For a recent Professional Development day, I was asked to facilitate a conversation with colleagues about feedback. I decided to share my attempt at creating a feedback loop, rather than simply gathering feedback, based on an assignment in a recent graduate course on Universal Design for Learning (UDL).
Dr. Novak describes three steps in the feedback loop process, as follows:
- Step One: What are my goals?
- Step Two: Making Time for “Where I am Now”
- Step Three: Take Action and Communicate Outcomes
Of course, it’s hard enough to keep up with feedback, let alone to close it into a loop, but I decided to give it a try recently, using a combination of surveys we gave students and feedback from an exam wrapper. My colleagues and I have been working with exam wrappers for about five years now and we have just seen their efficacy dribble away, lost in the shuffle and noise of the daily life of keeping up with assessments and grading and revisions and so on. But the loop concept is different. This post includes screenshots from the slide show I presented to colleagues about a time when I did manage to turn feedback into a feedback loop.
It began with a Google Form we gave to all 7th grade math students asking questions about our shared math practice.
As you can see in the picture above, the results indicated that students found value in working in small groups to get feedback on their Skill Assessments (quizzes). However, I then realized this wasn’t really the question that I wanted to ask about my practice, so I asked my students to take a second survey, specifically about how I try to teach only in small groups (with no full-class instruction).
I always ask students to put their names on their surveys, so I was able to follow up with the four students who indicated that having instruction in small group was only a three for them.

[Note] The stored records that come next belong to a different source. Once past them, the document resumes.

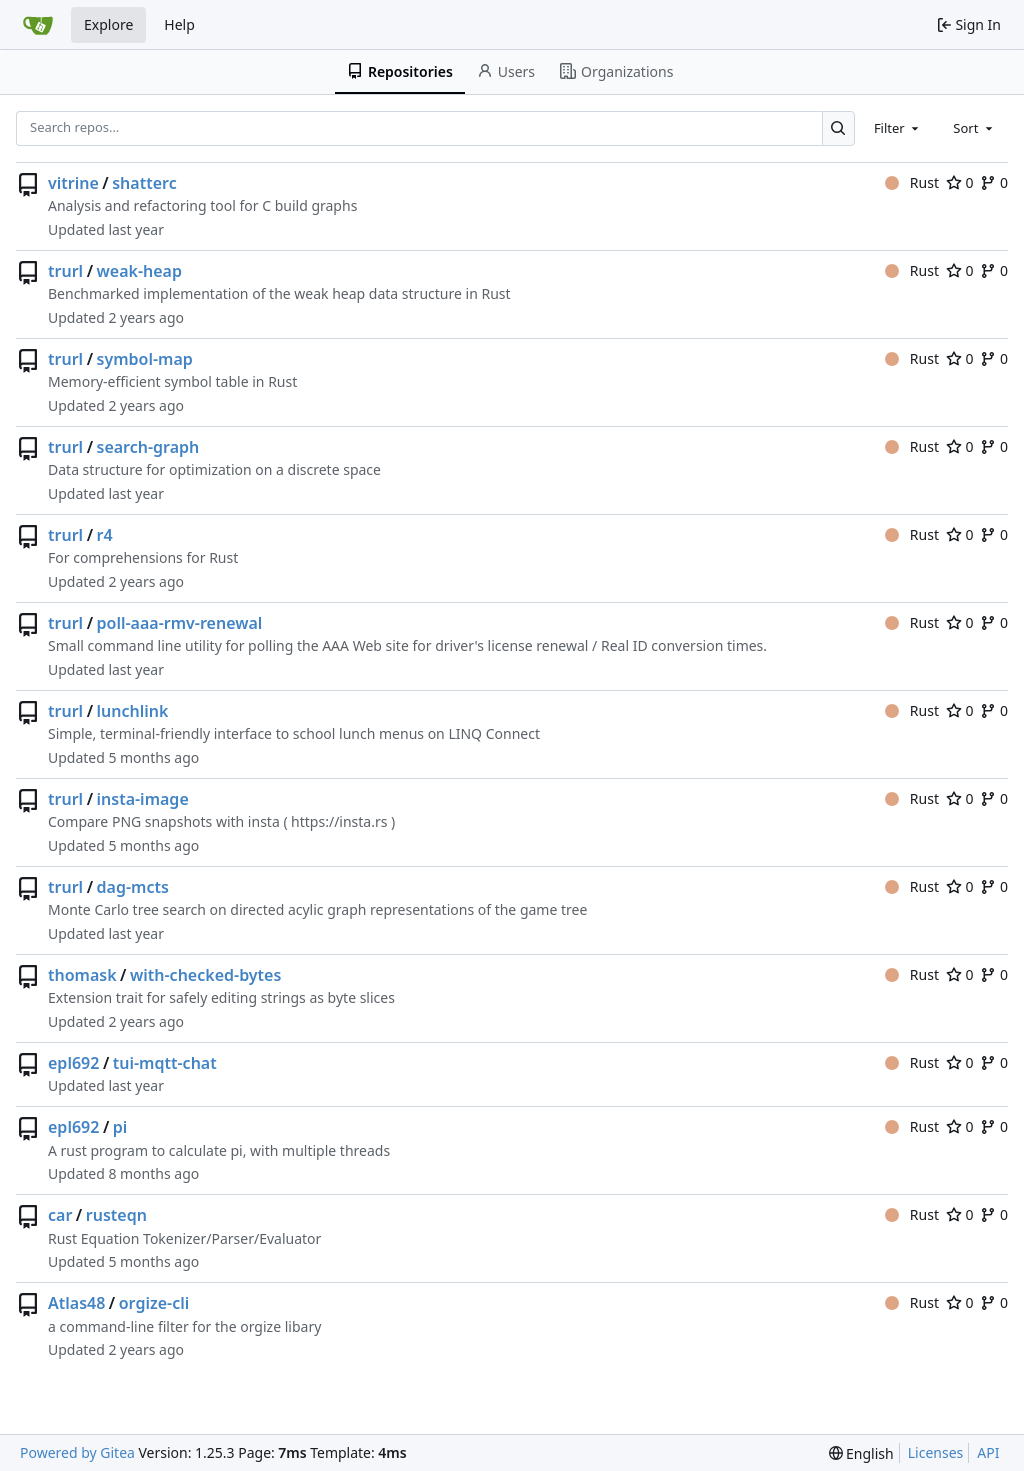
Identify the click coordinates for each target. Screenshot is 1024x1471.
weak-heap (139, 271)
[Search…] (838, 128)
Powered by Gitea (77, 1452)
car (60, 1215)
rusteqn (116, 1215)
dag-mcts (133, 887)
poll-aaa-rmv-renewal (180, 623)
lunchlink (133, 711)
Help (179, 24)
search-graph (148, 447)
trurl (65, 271)
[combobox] (898, 128)
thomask (82, 975)
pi (120, 1127)
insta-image (143, 799)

Three of the kids gave contradictory feedback, such as one who said he doesn’t like to be called to small group because he already knows the material but who comes to group when it’s optional every single time–if he is coming when it’s optional, then I’m not so worried about him coming the few times it is required!
With that said, I was concerned about one of my students who wrote the following:
This feedback was not a surprise to me, based on what I had observed in class, but it was great that he had an opportunity to clearly describe his experiences. And, since the survey was not anonymous, I could work directly with him to develop a plan that reflected his needs and was built with his input. We decided he would try using the recorded class videos that are available on the topics for each Module. Specifically, he decided he wanted to watch the video first to preview–I usually have 2-3 groups for each class if a topic is for a required group, so he would be able to come in the second or third group for instruction.
After a few weeks of a combination of videos and small group instruction, the student wrote the following on his exam wrapper:
This is how the “loop” closes–we had an issue, we brainstormed a plan, we implemented the plan, and the student gave feedback on the efficacy of the results. If the student had expressed a lack of success after we implemented this practice, he and I would have met again to brainstorm some other ideas; if it weren’t the end of the year (and so there are no more Module Assessments from which to gather data), I would follow up with him regardless to make sure that this approach continued to be effective across multiple content areas in the year in math.
It’s also important to note that I say “we” deliberately–a feedback loop only works with the cooperation of teacher and student. In general, feedback loops need an infusion of external feedback in order to remain effective, rather than internally recursive.